Transcriptome shift of NIH3T3 cells expressing P23H opsin and GFP upon treatment with compound 1 (T1 versus P23H). A. Heat map of transcripts showing DE in T1 versus P23H. Four sample groups are shown, each with three biological replicates: grey bar, Control - NIH3T3 cells expressing only GFP; green bar, Opsin - NIH3T3 cells expressing both opsin and GFP; magenta bar, P23H - NIH3T3 cells expressing both P23H opsin mutant and GFP; blue bar, T1 - NIH3T3 cells expressing both P23H opsin mutant and GFP that were treated with 5 μM of compound 1. The heat map legend is displayed at the bottom. B. Heat map of transcripts in DE of T1 versus P23H that were reversed as compared to their changes in DE of P23H versus Opsin. C. Pie chart of biological processes (BP) which were enriched with up-regulated genes are denoted in red and BPs associated with down-regulated genes are denoted in blue. Numbers of genes changed in each BP are shown as a percentage of the total gene number of all BPs represented by the size of the corresponding pie. D. Pie chart of BPs enriched among the 117 genes that were reversed in DE of T1 versus P23H compared to their changes in P23H versus Opsin.
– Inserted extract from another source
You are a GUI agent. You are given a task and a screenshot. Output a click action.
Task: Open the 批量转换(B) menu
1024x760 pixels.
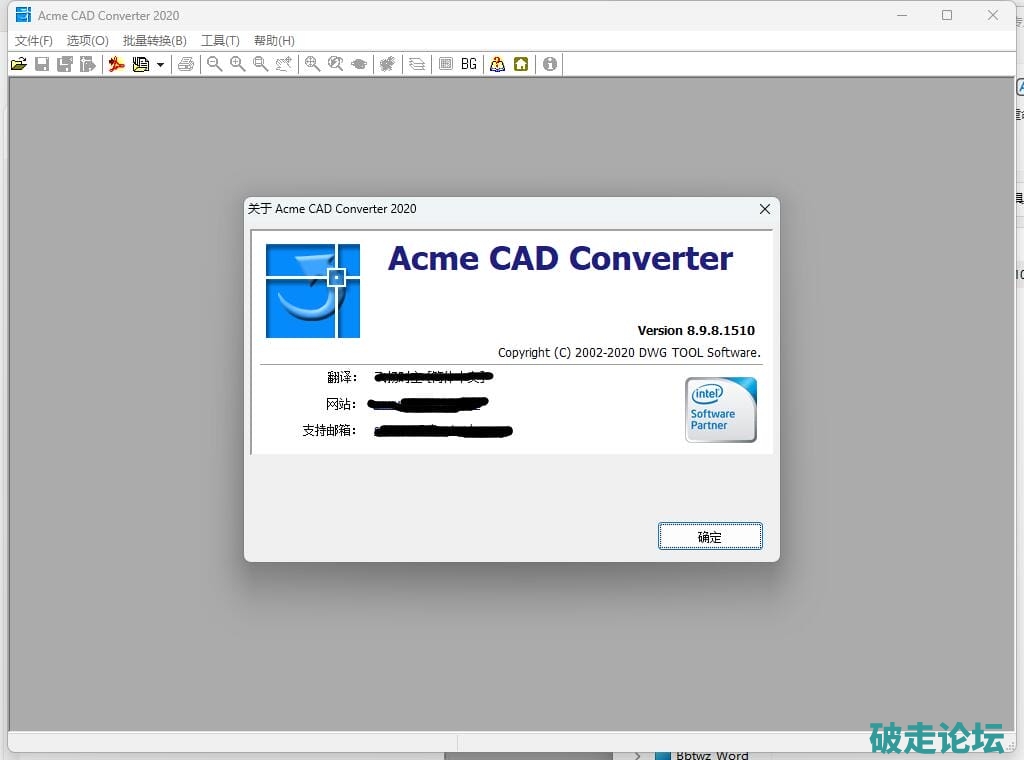(x=155, y=41)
The percentage numbers in parenthesis following each BP represent the percentage of transcripts among the 117 genes classified in that BP. Gene names of the top 25 up- and down-regulated transcripts are labeled at the side of each BP. BPs that are most relevant to opsin biosynthesis are labeled in bold. Transcripts that were selected and confirmed by qPCR assay were labeled in bold.

Figure 6

Fold changes of 9 transcripts in NIH3T3 cells expressing GFP only (Control, grey), Opsin and GFP (Opsin, green), or P23H opsin and GFP treated with DMSO (P23H, magenta) or compound 1 (DMSO), quantified by qPCR. Fold changes of transcripts were first normalized by Gapdh as a control transcript, and then compared to Control in the qPCR assay. The fold change of each transcript was averaged from three biological replicates, and error bars show the standard deviations of those replicates. * indicates a P value smaller than 0.05. Transcriptional regulation of the 9 transcripts by T1 was in agreement with what was found by RNA-seq.